How can I store that command in a variable like I have there and at the SAME TIME get it to print itself while it's doing it? If more information is needed about what I'm actually trying to make, I can provide it.

Thanks in advance.

unSpawn · 03-07-2009, 06:55 PM

Do you mean something like:

Code:

cmd=/bin/ls
function cmd() { echo "$FUNCNAME: $cmd" > /dev/stderr; $cmd; }
files=$(cmd)

Quote:

Originally Posted by Dan8080

If more information is needed about what I'm actually trying to make, I can provide it.

It never hurts to clarify what you're trying to accomplish in an OP. Faster and more efficient for everyone IMHO.

Hko · 03-08-2009, 04:21 AM

Or run the script with the "-x" option.

Code:

#!/bin/bash
set -x  # Switch on printing commands as they are executed
files=`ls`;
set +x  # switch it off again

Or, for one time only, run the script this way:

Code:

bash$ bash -x /path/to/script.sh

David the H. · 03-08-2009, 06:31 AM

I understand exactly what he's asking.
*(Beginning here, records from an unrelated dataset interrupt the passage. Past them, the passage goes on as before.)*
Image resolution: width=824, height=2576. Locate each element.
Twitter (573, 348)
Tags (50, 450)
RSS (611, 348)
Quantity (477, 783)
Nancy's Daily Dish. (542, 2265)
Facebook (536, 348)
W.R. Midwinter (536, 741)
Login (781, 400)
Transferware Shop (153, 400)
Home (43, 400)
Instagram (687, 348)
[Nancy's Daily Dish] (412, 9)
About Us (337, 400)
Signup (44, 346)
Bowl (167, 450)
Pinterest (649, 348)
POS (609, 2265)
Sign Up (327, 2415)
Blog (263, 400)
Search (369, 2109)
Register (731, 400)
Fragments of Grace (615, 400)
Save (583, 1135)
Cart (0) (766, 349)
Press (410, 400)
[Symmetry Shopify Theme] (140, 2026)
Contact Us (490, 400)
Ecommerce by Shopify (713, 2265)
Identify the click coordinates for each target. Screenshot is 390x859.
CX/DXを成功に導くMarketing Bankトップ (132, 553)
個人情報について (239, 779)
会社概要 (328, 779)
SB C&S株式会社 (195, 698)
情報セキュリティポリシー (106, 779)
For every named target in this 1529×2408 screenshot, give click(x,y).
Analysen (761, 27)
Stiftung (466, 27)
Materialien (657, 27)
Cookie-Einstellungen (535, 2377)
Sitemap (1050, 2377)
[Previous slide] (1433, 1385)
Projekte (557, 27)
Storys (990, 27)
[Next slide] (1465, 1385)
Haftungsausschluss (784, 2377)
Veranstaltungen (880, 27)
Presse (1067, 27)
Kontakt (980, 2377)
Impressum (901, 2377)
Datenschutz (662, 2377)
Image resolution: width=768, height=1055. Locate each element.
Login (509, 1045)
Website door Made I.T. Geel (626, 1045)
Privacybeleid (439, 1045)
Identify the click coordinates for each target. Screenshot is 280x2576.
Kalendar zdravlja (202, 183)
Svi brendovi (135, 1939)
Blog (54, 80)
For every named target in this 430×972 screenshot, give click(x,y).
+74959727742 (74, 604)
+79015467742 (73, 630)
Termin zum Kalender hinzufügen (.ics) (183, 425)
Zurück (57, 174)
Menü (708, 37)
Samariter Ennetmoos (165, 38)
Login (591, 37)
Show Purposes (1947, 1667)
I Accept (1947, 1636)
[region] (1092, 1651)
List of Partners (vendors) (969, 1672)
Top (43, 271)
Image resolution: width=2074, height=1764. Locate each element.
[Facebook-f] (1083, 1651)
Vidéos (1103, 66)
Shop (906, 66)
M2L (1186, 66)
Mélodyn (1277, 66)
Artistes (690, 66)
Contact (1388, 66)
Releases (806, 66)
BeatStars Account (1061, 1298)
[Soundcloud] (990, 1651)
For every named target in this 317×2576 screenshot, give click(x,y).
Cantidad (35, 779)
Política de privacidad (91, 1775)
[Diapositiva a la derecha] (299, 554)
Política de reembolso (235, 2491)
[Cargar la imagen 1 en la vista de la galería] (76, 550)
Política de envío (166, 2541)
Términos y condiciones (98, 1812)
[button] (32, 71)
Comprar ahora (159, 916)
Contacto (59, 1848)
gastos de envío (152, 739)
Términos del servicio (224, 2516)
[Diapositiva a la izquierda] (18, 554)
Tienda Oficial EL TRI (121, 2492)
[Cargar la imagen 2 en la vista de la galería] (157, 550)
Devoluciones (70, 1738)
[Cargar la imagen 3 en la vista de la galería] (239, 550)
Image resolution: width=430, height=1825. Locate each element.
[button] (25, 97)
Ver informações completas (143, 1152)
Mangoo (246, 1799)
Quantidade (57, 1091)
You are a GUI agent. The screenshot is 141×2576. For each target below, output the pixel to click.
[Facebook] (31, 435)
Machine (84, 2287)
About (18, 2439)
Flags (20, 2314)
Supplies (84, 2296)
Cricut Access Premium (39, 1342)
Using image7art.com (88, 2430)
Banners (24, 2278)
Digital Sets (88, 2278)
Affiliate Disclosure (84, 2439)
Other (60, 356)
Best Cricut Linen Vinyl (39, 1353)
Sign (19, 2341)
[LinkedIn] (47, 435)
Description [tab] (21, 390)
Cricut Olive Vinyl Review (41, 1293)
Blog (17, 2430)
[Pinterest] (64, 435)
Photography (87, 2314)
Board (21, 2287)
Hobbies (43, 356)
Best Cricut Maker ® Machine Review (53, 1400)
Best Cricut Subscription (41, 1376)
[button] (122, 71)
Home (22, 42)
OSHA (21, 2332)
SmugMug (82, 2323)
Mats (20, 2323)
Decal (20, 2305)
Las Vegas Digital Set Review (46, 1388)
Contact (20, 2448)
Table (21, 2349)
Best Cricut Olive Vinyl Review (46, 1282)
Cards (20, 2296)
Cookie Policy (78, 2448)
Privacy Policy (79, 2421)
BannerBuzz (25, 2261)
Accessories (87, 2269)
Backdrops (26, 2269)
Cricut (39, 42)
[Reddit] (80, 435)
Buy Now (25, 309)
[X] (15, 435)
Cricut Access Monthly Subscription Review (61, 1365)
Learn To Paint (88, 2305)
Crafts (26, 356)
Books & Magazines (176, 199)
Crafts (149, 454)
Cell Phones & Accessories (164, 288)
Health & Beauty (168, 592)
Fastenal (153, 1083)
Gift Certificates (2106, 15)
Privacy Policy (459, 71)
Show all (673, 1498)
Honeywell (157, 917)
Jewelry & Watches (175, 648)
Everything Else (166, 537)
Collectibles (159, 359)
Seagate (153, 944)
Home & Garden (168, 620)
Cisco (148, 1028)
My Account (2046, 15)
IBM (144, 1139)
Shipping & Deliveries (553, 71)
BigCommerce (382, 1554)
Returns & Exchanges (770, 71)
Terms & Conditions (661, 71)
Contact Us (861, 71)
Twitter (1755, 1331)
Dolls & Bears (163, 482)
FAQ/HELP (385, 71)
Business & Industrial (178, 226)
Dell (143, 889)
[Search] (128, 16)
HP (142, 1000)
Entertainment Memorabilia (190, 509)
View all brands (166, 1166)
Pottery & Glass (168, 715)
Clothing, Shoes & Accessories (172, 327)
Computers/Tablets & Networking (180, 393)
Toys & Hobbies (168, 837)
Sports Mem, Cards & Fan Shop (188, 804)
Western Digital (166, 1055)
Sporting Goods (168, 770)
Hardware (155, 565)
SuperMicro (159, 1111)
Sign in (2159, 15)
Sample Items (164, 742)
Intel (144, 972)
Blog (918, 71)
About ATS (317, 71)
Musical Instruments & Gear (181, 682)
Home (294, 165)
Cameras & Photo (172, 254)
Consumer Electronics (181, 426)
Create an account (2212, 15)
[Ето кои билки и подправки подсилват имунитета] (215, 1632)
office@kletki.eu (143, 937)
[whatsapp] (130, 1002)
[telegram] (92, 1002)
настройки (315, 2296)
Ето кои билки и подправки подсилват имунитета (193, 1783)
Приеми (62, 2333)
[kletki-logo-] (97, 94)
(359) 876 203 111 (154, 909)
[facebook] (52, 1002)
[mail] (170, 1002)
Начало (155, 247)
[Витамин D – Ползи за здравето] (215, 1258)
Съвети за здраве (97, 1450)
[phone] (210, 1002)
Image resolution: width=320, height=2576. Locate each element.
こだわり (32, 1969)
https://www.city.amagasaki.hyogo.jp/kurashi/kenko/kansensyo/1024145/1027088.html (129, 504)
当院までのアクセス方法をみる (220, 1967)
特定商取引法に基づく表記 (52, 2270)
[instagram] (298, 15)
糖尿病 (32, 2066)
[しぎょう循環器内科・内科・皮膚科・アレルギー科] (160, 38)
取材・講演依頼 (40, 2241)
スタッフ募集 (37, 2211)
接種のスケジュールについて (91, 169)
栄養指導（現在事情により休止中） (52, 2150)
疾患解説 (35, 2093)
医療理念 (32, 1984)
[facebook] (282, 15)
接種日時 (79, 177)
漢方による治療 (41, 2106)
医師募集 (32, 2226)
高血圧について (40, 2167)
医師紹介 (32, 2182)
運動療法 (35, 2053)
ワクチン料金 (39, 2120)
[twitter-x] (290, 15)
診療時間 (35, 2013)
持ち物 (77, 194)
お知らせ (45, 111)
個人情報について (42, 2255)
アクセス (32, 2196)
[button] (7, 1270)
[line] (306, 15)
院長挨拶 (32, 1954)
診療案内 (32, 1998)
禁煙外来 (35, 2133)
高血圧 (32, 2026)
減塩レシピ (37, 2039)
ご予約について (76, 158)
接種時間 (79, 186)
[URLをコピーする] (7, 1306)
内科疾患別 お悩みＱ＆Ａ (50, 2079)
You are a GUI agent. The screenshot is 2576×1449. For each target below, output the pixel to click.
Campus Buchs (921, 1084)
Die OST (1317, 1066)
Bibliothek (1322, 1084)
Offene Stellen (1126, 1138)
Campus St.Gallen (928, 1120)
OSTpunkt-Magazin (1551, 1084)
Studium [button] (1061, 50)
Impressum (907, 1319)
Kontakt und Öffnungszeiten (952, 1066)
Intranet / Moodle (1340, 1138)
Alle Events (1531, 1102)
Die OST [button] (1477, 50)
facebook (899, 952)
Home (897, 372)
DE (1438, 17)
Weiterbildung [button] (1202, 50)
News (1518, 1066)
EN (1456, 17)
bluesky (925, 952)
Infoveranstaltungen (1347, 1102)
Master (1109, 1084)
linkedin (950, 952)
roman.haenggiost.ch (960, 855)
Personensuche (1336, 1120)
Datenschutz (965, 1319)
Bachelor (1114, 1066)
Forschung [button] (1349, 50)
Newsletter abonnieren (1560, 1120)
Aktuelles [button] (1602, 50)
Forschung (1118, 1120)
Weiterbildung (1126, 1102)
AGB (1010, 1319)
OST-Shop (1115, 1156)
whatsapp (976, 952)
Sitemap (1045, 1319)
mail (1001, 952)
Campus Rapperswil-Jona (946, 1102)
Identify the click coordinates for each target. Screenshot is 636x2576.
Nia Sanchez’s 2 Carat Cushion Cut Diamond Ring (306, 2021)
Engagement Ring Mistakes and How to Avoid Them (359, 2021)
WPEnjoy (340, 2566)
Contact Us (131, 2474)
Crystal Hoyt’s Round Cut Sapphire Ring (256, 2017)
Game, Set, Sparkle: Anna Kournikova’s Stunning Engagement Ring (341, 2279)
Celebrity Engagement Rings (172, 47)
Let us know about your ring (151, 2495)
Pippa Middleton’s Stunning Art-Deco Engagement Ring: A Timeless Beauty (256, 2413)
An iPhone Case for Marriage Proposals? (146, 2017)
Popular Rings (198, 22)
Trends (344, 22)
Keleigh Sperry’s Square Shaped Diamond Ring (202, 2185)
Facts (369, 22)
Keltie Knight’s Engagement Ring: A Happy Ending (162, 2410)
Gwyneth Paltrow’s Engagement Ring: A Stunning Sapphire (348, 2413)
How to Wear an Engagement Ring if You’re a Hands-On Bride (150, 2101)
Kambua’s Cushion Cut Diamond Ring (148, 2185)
He wants the output of the embedded command (ls in this case) to simultaneously be stored in the variable and echo to the standard out (i.e. display normally). And now I'm curious if this can be done myself.

But is there any reason why you can't simply put an "echo $files" line in the script right after setting the variable, so that you can see the output right away?

Code:

files=$(ls)
echo $files

Hko · 03-08-2009, 07:21 AM

Is is possible to print the output of the command to stderr at the same time.

Code:

lstmp=$(ls /tmp | tee >(cat >&2))
echo $lstmp

But does i make sense? For "debugging" I'd prefer the -x option. For other purposes you can just "echo $lstmp" like you said.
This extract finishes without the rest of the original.